Gandolfini Shares the Wealth
The Sopranos' lead star James Gandolfini has handed out $500,000 to his co-stars on the hit show - following his acrimonious salary battle with the TV drama's producers. Gandolfini attracted bad publicity with his reported wage demands when re- negotiating his salary with American network HBO for the present series of the hit mobster series - but he's sought to readdress the balance by handing out five figure checks to his fellow stars as they prepare to sign up for a sixth season. Cast members, including Edie Falco, Lorraine Bracco, Michael Imperioli, Dominic Chianese and Tony Sirico, have been the lucky recipients of Gandolfini's generosity, following his receipt of the first advance of profits generated by the American show. A source close to the actor says, "It was always part of his plan (during the renegotiations) to share some of the wealth with the other actors. He has always called this show an ensemble, from day one."

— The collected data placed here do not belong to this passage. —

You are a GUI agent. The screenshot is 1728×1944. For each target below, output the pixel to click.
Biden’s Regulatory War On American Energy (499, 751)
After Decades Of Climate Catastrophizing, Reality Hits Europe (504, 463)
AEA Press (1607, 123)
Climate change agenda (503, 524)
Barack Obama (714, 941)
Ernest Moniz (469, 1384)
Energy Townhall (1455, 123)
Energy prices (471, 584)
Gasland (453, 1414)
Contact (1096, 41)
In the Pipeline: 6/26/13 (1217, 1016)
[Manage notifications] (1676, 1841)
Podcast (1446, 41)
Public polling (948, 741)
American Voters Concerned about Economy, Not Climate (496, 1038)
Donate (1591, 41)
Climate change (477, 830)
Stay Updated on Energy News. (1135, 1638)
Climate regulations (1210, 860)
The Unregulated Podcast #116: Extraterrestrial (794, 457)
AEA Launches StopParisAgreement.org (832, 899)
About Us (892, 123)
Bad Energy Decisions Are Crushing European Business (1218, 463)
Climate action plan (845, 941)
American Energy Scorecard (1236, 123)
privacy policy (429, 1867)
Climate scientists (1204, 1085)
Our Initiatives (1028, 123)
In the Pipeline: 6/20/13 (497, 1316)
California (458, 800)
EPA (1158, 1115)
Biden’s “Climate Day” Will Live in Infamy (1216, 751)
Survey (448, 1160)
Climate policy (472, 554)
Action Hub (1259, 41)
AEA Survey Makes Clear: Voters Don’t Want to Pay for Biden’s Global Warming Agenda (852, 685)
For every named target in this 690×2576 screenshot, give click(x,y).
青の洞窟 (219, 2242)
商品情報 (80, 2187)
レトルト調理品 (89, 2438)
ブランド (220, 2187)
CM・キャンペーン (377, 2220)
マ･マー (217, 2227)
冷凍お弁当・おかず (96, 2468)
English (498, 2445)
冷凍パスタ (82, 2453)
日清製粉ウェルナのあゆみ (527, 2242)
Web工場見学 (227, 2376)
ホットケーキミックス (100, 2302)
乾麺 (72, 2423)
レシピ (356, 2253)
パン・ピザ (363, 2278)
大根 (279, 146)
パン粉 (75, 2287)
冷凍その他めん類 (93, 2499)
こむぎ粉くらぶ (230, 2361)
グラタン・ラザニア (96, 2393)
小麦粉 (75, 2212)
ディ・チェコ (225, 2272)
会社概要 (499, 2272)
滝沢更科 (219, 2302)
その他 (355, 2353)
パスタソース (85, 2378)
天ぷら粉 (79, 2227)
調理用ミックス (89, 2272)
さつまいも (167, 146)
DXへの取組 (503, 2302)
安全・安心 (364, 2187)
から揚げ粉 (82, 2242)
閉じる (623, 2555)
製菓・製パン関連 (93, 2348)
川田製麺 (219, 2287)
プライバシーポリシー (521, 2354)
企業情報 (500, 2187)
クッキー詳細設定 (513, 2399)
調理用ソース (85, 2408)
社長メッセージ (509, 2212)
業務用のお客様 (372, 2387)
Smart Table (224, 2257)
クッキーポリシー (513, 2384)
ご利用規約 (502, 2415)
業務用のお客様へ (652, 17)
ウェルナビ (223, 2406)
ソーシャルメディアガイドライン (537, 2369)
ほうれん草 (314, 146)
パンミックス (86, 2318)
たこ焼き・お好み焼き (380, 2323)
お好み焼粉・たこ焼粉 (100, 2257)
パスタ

Soprano Furious at Cancer Rumor
Sopranos star Tony Sirico is fuming with supermarket tabloid The National Enquirer after it falsely claimed he was suffering from cancer. The New Yorker, 60, who plays mobster Paulie Walnuts in the HBO drama, was shocked when the publication quoted "sources" close to him alleging the actor had undergone radiation therapy. Tony rants, "Those f**kers! I have no cancer. I've had no radiation and no chemotherapy. It's complete bull!" The TV star did confirm he has spent a lot of time in hospital during the past year. Tony explains, "I had a dead saliva gland removed from my tongue. I also had a cyst removed from my spine last November. It was a very dangerous operation." Next week Tony is due to undergo a hernia operation. He says, "I started lifting weights a little too soon after my last operation. Bada- bing - I ripped one of my stomach walls. I gotta get a little nip and tuck." The actor is discussing the defamatory article with his advisers to consider possible legal action. He adds, "They're impinging on my career. I have doctors who can ram it right up their a*s. I haven't smoked in nine months. I'm a cool gabagool. There's nothing wrong with Tony." The Enquirer's editorial director Steve Coz maintains, "We stand by the story."
Real-life Criminal Past Of Sopranos Star
The Sopranos star Tony Sirico should have no trouble getting into character in the hit show - he has a real-life criminal past to draw on. Newly-uncovered court records reveal Sirico, who plays Paulie Walnuts in the series, spent 20 months in jail for misdeeds like dealing speed, packing a loaded Beretta gun and using a baseball bat to make Manhattan nightclub owners fork over cash. After a 1971 conviction for illegal weapons possession, the sentencing judge branded Sirico a "danger to society" and cited a Bellevue psychiatric report that he suffered from a "character disorder, " reports The Smoking Gun website. A Manhattan Assistant District Attorney once quoted Sirico's own description of his shakedown style: "You hit them over the head with a baseball bat and they come around." The ADA also alleged that Sirico delivered this threat to an East 59th Street disco owner who failed to supply him with free drinks: "I'm going to come back here and I'm going to carve my initials in your forehead." Sirico admits to a criminal past - but swears he "never hurt nobody."